By the method, the pixel points which are mistakenly considered to belong to the face part can be removed, so that the face area can be more accurately detected in the image to be processed.

In the scheme provided by the disclosure, the region where the pixel points belonging to the face part are located can be determined as the face region, so that the region conforming to the appearance of the face can be obtained without being constrained by the rectangular frame, the face region detected in this way does not include the pixel points not belonging to the face part, and other processing such as blurring processing can be performed on the face region, and the blurring processing can be, for example, processing the face region into a mosaic image.

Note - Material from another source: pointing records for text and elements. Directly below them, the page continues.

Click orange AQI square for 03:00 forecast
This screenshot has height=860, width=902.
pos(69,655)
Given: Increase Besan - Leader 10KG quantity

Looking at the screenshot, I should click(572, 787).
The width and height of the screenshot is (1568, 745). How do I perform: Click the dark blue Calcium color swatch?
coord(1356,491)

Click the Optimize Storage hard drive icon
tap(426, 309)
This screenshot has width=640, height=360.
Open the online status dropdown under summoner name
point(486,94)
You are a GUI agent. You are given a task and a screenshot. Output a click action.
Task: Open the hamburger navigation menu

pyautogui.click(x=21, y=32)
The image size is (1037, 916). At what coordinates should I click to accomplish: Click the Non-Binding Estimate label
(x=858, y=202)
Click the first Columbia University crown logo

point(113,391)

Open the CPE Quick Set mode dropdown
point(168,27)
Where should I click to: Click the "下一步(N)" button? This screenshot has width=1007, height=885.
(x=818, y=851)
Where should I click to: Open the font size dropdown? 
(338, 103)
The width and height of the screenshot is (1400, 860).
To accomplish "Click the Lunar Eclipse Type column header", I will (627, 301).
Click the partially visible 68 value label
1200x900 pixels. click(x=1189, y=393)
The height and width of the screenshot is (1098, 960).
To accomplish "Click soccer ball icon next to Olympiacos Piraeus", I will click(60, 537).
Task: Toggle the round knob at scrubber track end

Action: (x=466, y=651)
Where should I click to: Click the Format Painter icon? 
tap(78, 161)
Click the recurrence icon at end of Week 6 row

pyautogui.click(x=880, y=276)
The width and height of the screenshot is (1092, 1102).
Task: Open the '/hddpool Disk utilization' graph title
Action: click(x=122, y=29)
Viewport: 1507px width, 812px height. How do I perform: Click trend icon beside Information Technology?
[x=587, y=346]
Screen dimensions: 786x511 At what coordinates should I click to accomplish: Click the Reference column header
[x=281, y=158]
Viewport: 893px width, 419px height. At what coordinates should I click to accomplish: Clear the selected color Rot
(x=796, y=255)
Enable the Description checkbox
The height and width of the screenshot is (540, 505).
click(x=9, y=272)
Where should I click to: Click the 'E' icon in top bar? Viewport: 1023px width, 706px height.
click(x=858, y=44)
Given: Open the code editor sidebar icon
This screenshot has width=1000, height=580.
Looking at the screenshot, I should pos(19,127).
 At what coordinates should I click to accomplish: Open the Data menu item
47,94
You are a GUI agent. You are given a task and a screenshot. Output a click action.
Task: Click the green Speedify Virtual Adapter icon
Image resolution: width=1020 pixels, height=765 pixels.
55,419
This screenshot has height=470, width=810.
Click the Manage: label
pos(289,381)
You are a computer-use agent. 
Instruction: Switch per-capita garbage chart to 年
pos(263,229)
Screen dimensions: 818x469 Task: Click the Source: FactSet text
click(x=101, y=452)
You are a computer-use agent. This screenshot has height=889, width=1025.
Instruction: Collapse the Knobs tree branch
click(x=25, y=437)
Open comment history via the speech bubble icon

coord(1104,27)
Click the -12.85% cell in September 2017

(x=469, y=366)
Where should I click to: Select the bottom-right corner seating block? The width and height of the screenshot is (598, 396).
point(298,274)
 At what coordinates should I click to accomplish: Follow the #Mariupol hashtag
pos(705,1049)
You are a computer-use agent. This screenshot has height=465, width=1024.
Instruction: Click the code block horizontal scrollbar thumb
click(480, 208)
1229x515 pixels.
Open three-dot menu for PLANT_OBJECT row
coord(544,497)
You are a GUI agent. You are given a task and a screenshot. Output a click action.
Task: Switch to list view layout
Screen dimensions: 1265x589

The face detection method provided by the present disclosure includes: acquiring an image to be processed, and processing the image to be processed by using a face detection model to obtain a face detection result; the face detection result is used for representing whether pixel points included in the image to be processed belong to the face part or not; and determining a face region in the image to be processed according to the detection result. According to the face detection method provided by the disclosure, the detected face region does not include pixel points which do not belong to the face region, so that the face region with more accurate edge contour is obtained, and other subsequent processing on the face region is facilitated.

Fig. 3 is a flowchart illustrating a face detection method according to another exemplary embodiment of the present disclosure.

As shown in fig. 3, the face detection method of the present disclosure includes:

step 301, an original image is acquired.

In the scheme provided by the disclosure, the computer can acquire the original image first and then process the original image to obtain the image to be processed. The original image may be uploaded by a user, or may be obtained by a computer automatically, for example.

Step 302, preprocessing the original image to obtain an image to be processed.

In the method provided by the disclosure, a face detection model can be preset, and then the face detection model is used for detecting pixel points belonging to a face part in an original image.

Specifically, before the original image is input into the model, the original image may be preprocessed to obtain an image to be processed, and then the image to be processed is input into the face detection model, so as to improve the accuracy of the model output result.

Further, when the original image is preprocessed, the size of the original image may be converted to 840 × 3, and then the converted image is normalized, for example, the pixel value of the image may be normalized, so as to obtain the image to be processed.

And step 303, extracting image features of the image to be processed by using an encoder in the face detection model.

And 304, processing the image characteristics by using a decoder in the face detection model, and determining whether pixel points included in the image to be processed belong to the face part.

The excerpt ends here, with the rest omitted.